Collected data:
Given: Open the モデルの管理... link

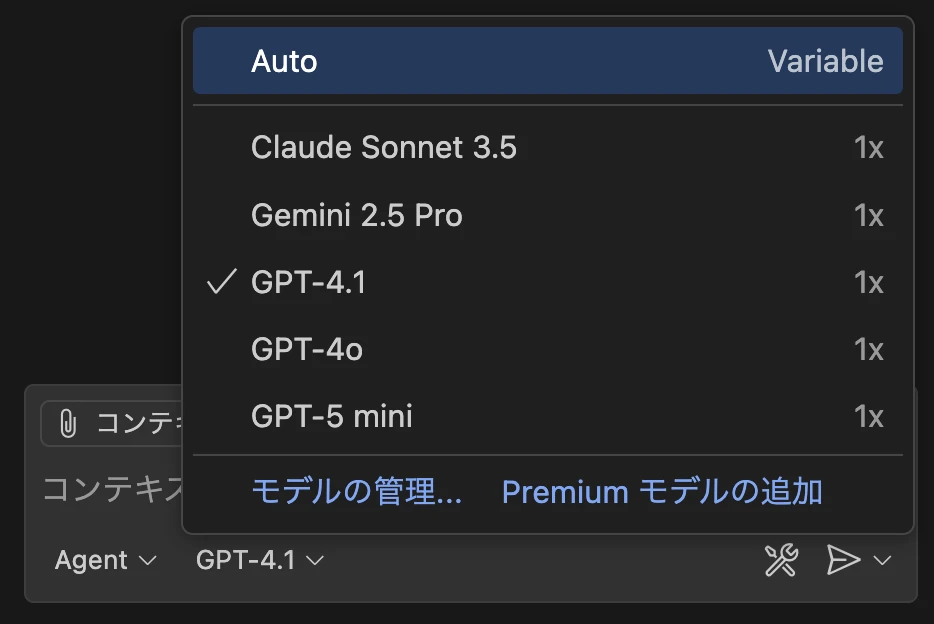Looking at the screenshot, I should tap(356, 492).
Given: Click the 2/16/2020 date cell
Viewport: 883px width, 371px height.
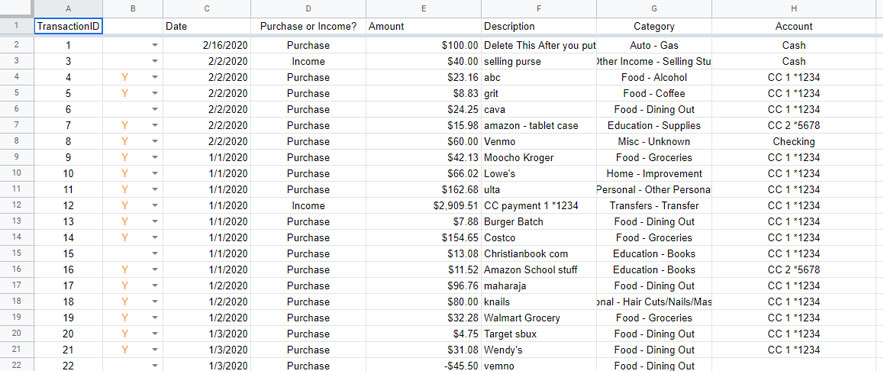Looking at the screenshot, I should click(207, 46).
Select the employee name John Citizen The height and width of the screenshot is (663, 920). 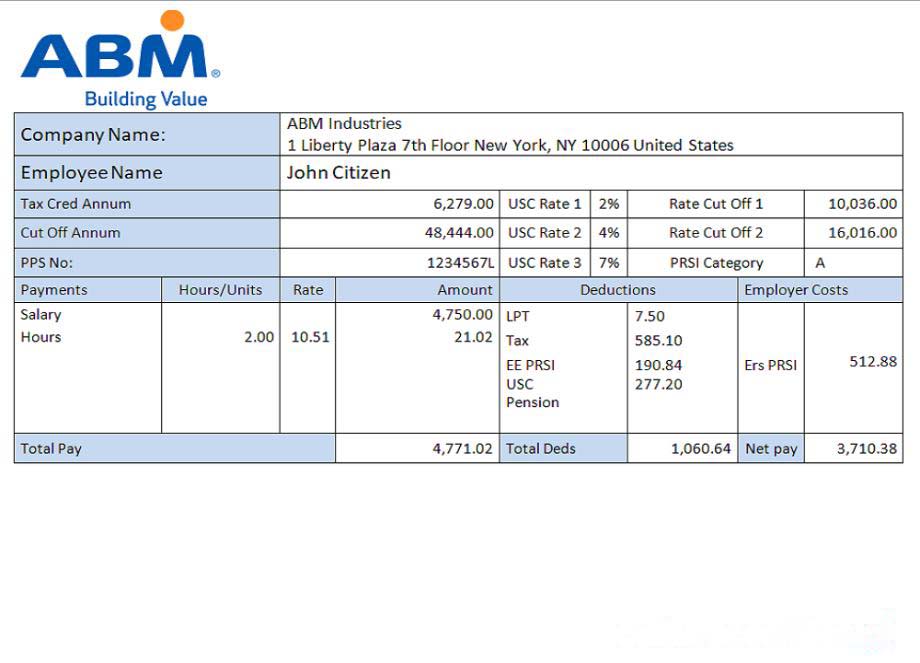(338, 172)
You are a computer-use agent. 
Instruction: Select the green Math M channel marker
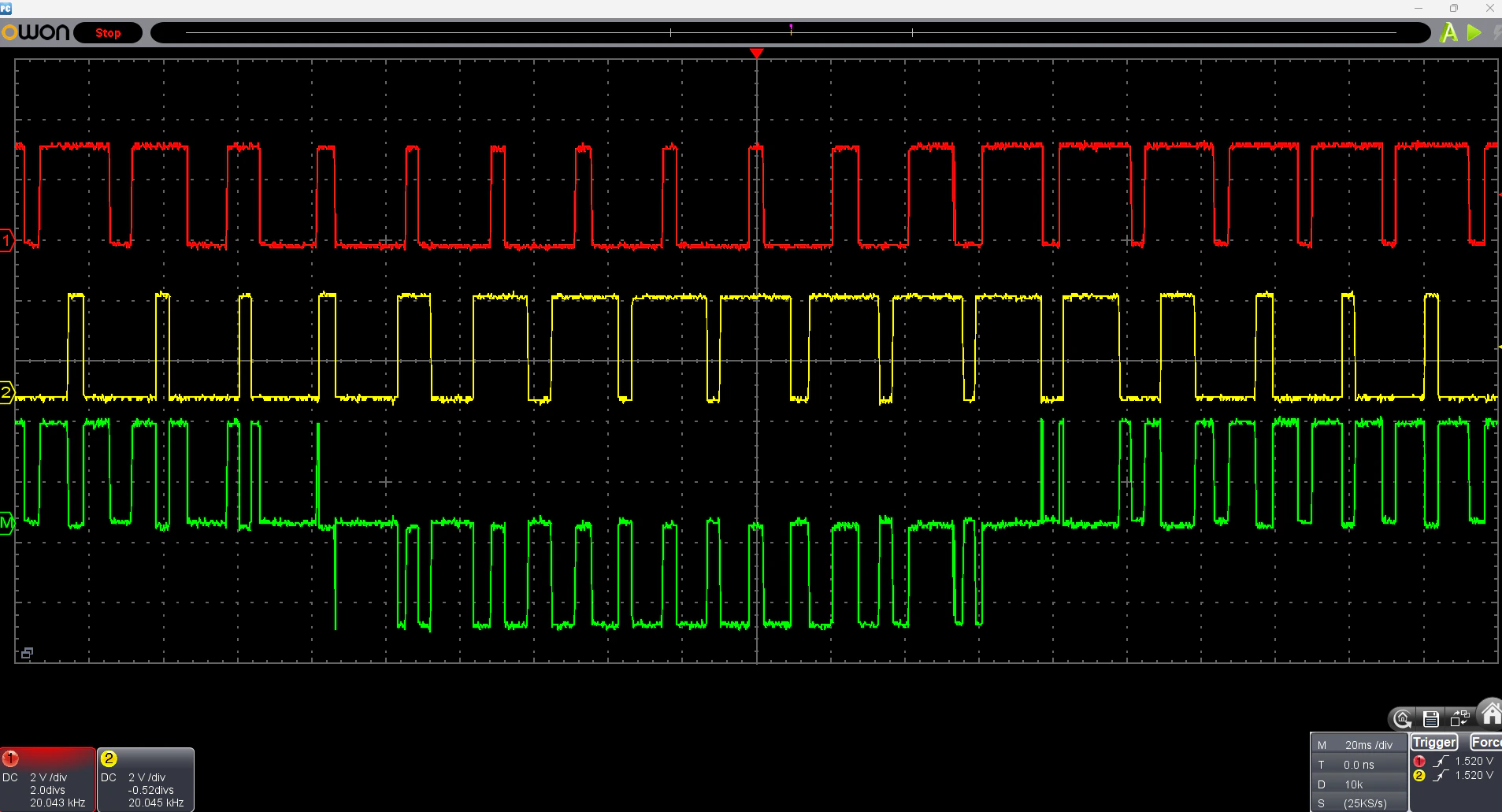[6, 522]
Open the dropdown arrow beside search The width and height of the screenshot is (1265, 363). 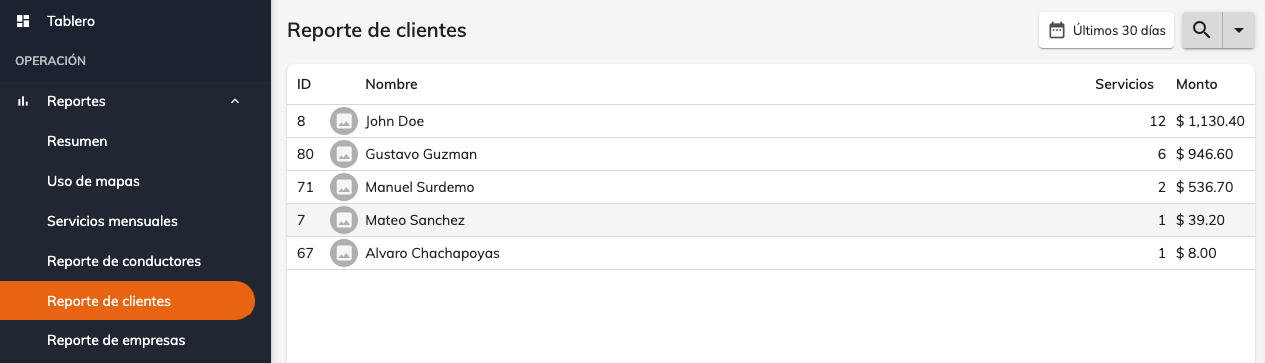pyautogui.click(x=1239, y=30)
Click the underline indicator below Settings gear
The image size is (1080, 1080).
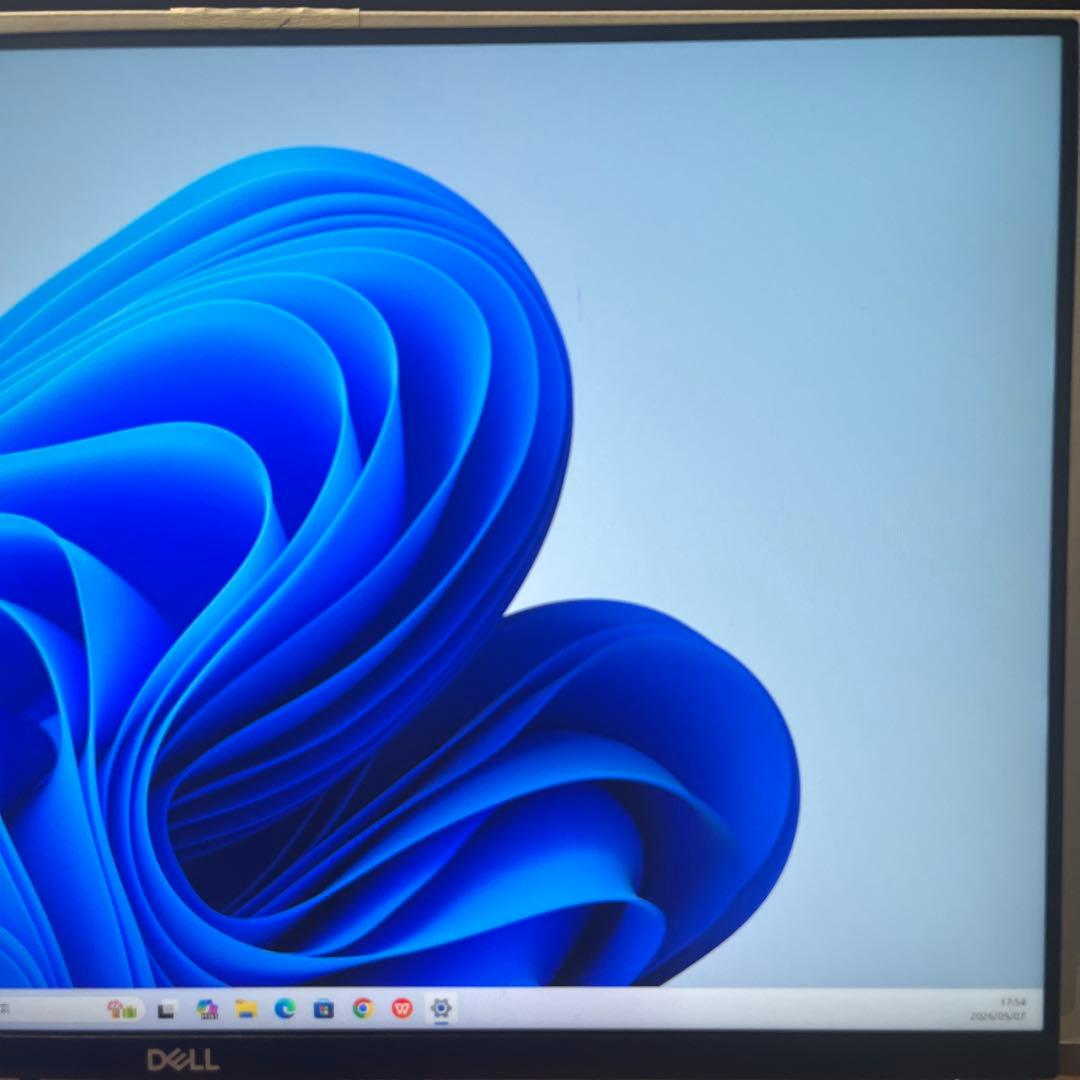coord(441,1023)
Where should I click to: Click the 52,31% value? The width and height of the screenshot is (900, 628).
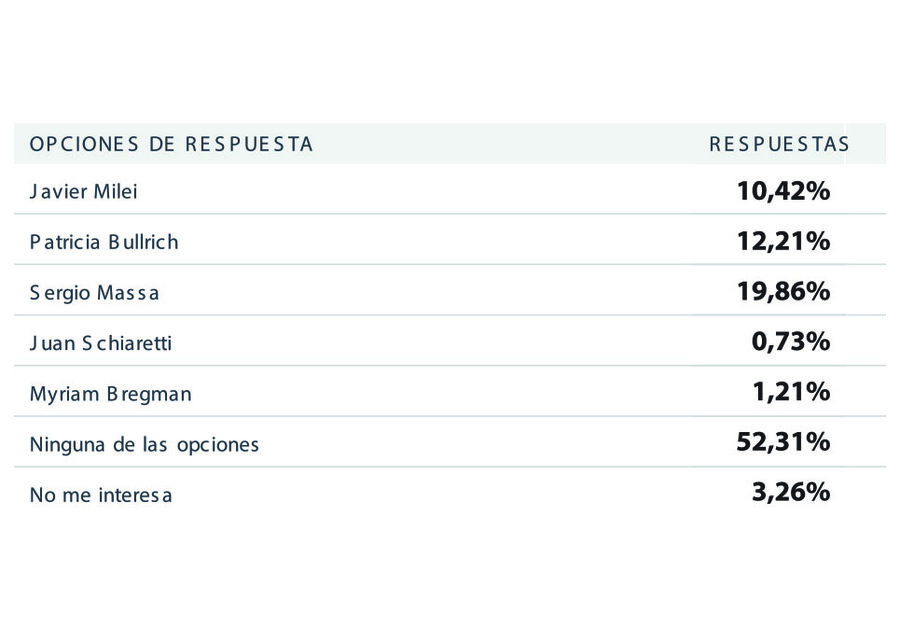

Goal of the exercise:
Starting at the line with "The image size is (1080, 1080).", reproduce exactly each line through the end of the entries, including the first and the last, and skip the pictures.

Written response:
The image size is (1080, 1080).
coord(441,1023)
Where should I click to: Click the 52,31% value? The width and height of the screenshot is (900, 628).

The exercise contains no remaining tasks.